Festival celebrates cultural variety




By Jenny Callison
Enquirer contributor

        HAMILTON — The strains of tango music and the spicy scent of Indian food filled the air Saturday at Hamilton's 2001 Multicultural Celebration.

        People in Western dress mingled with those in national costumes at the event, which was held on the campus of Miami University-Hamilton. It was the second year for the festival, sponsored by the City of Hamilton's Human Relations Department as a way of showcasing Butler County's increasingly diverse population.

        Curtis Kovaleski, 9, of Loveland tried his hand at chopsticks at the Cincinnati Chinese Culture Learning Association (CCCLA) booth. With great determination, he used the utensils to lift M&M candies out of a glass dish and into his plastic cup.

        “Once you have the cup half-full, you know how to do it, and I'll show you the trick,” said CCCLA member Junhaur Jih, who supervised the Chopsticks Learning Center.

        He then helped Hamilton resident Kendall Jones, 9, grasp each slippery candy at its center of gravity. Kendall learned that chopsticks work the same way for left-handed and right-handed people.

        Volunteers at the Eritrean Community Association booth were celebrating their Independence Day a bit early. Association member Huda Kebede of Forest Park explained that her North African country won its independence from Ethiopia 10 years ago on May 24.

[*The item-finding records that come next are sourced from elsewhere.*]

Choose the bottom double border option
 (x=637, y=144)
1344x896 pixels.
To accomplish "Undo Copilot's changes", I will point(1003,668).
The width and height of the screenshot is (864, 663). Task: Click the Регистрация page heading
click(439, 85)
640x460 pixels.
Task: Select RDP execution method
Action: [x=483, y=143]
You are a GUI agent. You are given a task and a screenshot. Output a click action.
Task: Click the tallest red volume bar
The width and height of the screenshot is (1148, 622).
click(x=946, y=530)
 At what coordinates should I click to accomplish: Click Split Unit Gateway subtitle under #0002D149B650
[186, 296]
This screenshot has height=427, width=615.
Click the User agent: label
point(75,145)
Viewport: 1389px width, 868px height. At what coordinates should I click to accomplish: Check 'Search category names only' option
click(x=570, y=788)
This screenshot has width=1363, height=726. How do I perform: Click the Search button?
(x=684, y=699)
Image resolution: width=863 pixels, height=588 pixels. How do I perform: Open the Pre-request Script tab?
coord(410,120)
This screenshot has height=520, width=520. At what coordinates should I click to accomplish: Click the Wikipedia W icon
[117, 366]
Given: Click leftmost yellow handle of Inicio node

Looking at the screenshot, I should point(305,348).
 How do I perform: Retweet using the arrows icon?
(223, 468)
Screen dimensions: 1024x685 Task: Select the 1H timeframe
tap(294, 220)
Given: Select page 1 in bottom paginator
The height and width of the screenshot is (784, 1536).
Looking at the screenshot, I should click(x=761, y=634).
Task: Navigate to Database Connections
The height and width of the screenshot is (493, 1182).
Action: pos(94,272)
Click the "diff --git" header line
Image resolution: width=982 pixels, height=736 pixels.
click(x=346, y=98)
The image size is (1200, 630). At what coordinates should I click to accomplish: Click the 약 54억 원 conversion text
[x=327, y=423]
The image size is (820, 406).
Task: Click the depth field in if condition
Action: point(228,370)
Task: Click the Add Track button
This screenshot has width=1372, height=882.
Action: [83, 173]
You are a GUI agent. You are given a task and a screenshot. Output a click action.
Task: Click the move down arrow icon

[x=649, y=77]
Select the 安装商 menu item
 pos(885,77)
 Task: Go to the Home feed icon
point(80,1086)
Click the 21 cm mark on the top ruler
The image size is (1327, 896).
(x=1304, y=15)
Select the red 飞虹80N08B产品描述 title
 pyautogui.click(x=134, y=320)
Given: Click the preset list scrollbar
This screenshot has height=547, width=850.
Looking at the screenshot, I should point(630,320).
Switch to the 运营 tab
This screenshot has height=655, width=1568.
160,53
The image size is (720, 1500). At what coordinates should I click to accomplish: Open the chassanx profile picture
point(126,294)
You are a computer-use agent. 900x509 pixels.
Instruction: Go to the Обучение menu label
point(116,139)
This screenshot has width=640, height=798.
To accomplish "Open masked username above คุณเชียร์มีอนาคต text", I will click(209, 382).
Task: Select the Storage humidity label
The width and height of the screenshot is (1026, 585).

        “Our association members live all over the Cincinnati area, in Hamilton and in West Chester,” Ms. Kebede said.

        Steaming pots in the Eritrean booth contained ingera, a flat bread made of sourdough. Festival-goers could cover their ingera with an order of spicy beef, called zgni, or go vegetarian with a lentil stew.

        The afternoon festival pulsed to drumbeats, whether from the Cincinnati-based Bucket Boyz and their plastic percussion instruments or from small hands pounding African drums in the children's tent.

        “I don't think people in Hamilton realize how many different cultures are here,” said Rick Jones, executive director of the Fitton Center for Creative Arts in Hamilton. “Just letting people of different cultures encounter each other in an environment like this is more important than any kind of task force,“ he said.